• [Problem details]: When the line containing "definition, market research" is found in the data below, copy it and each line after it through the line containing "Viewport: 1418px width, 840px height.", exactly and with no others.

• [Data extracts]:
━━━━━━━━━━━━━━━━━━━━

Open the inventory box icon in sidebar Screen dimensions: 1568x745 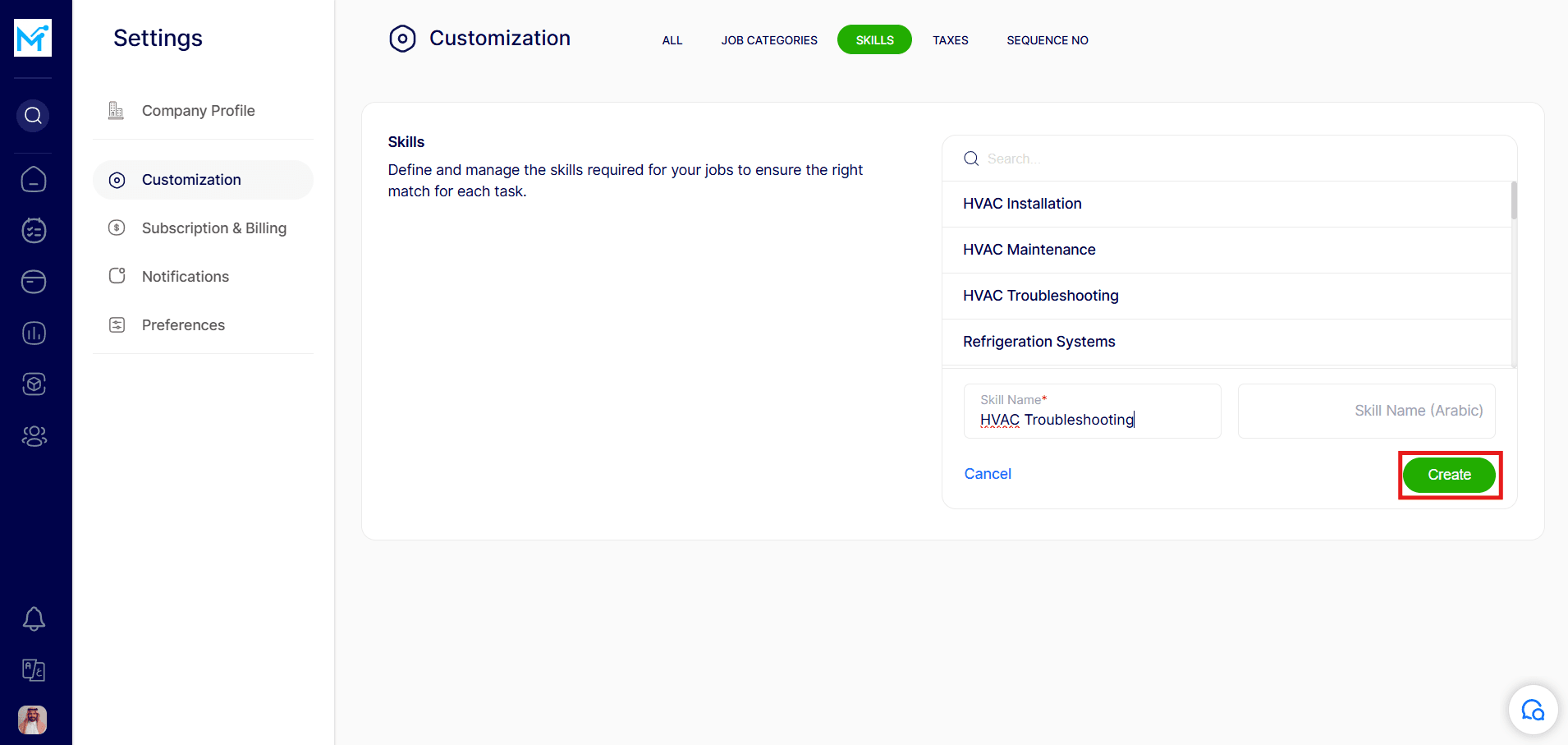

━━━━━━━━━━━━━━━━━━━━

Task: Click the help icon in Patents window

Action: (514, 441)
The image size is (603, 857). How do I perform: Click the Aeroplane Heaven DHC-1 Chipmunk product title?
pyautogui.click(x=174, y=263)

━━━━━━━━━━━━━━━━━━━━

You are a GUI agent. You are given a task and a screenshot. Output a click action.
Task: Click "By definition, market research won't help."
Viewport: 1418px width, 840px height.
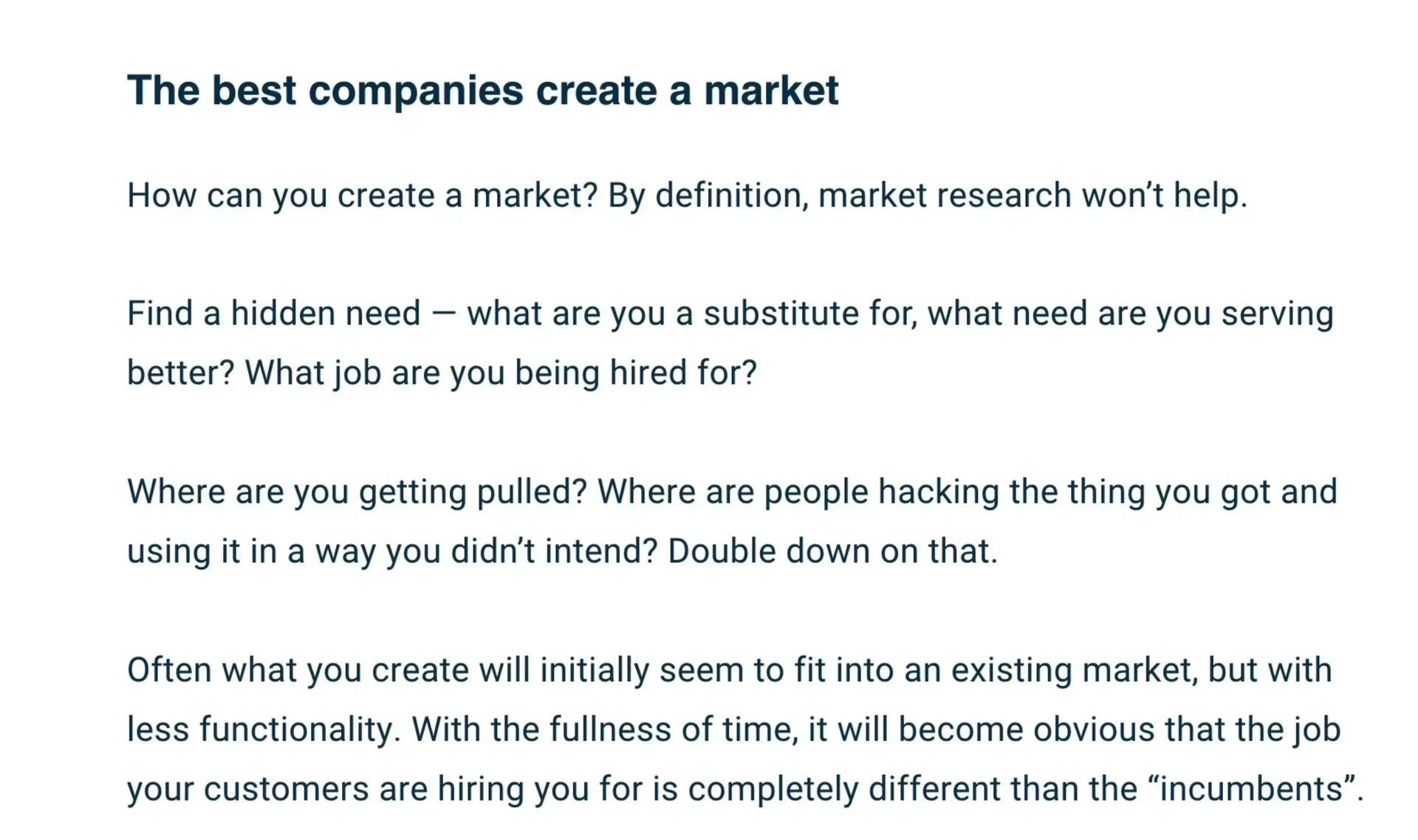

━━━━━━━━━━━━━━━━━━━━

• [Exercise solution]:
Task: Click "By definition, market research won't help."
Viewport: 1418px width, 840px height.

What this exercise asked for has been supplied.